There is something very powerful about shame, and we all experience the power of shame. It doesn’t matter if you don’t believe in God at all, or if you believe that God exists but you are not sure what that means or if you identify as someone who is trying to follow this person named Jesus, all of us have felt the soul-crushing power of shame. We are all the same here. And if you are here for the first time, I hope that you feel welcomed and supported and encouraged here because our dream is that this would be a church where people of ages from all backgrounds are welcomed into the family of God. And if you only remember one thing from today, let it be this: Jesus turns our shame into glory for us.
To explore how Jesus does this we are reflecting on an event described for us in the Bible in John 2:1-12. That reading described events that took place at a wedding and so here is some information about weddings in Bible times that will be helpful for you to know because wedding customs back then and there were different than they are today. First, the father would choose a bride for his son and then the son, or groom, would pay a price for the bride. The bride and the groom would be betrothed to each other. The betrothal was just as binding as a marriage and, like a marriage, it could only be broken by divorce, but the bride and groom did not live together, nor was the marriage consummated. The bride continued to live in her parent’s home, while the groom went back to his father’s home and began adding on to the family residence to build a home for him and his bride. This usually took about a year, and when it was complete, the father told the son that it was time for the wedding. The groom and his best men would go to the home of the bride and then bring the bride and her attendants back to the groom’s home for the wedding and a week of feasting and celebrating. Then the bride and groom would live in the home that the groom had prepared for them.
This background information on ancient marriage customs in the Middle East is important for more that our reading today because word pictures about marriage show up again and again in the Bible. God uses the word picture of marriage to describe our relationship with him. Everyone who believes in Jesus is part of the universal Christian church. And the church is called the bride of Christ.
But marriage customs are also used as a road map to describe how the future will unfold. God the Father chose us to have a close intimate relationship with his Son. By coming to earth, living a perfect human life and suffering and dying on the cross, Jesus paid more than the full price for his bride.
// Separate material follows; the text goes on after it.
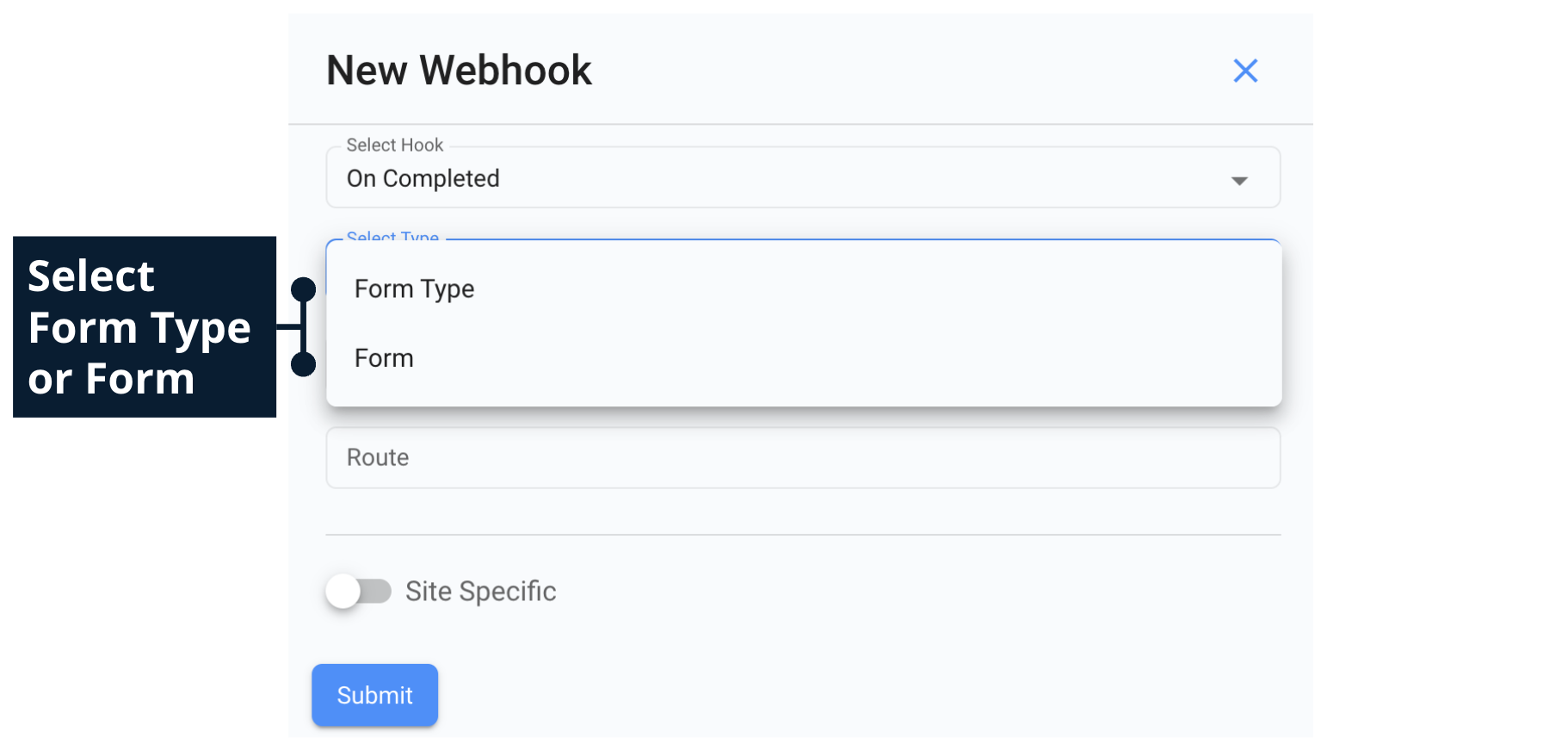Enable the Site Specific toggle switch
The width and height of the screenshot is (1568, 744).
(359, 592)
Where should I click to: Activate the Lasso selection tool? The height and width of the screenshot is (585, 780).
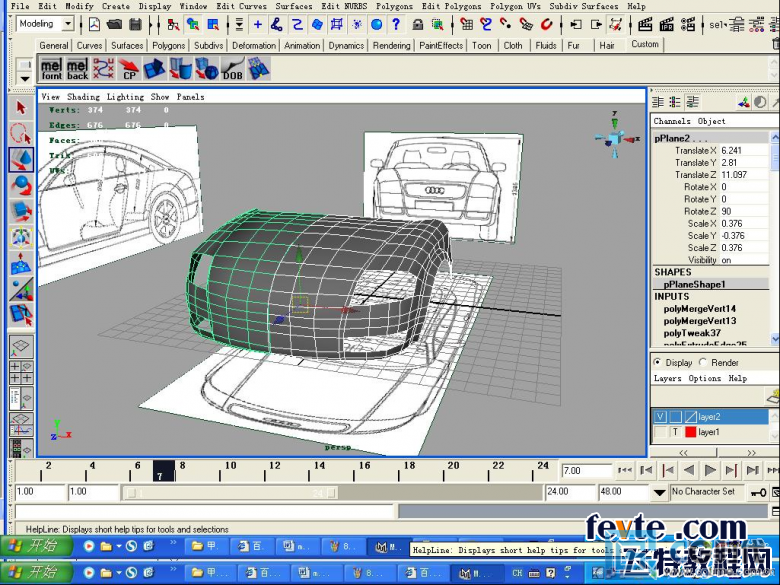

He has made a promise to us that he belongs to us and we belong to him and, from his side of the relationship, that promise is unbreakable. Jesus has now returned to his Father and is preparing a home for us. And when his Father says that the time is right, Jesus will come back to earth in a visible way to take us back to the home that he has prepared for us. And when we get to that heavenly home, there will be a huge celebration, much like an ongoing wedding feast with the best of aged wine and the finest of tasty food. We will live forever in the new heaven and earth, the home which Jesus has prepared for us.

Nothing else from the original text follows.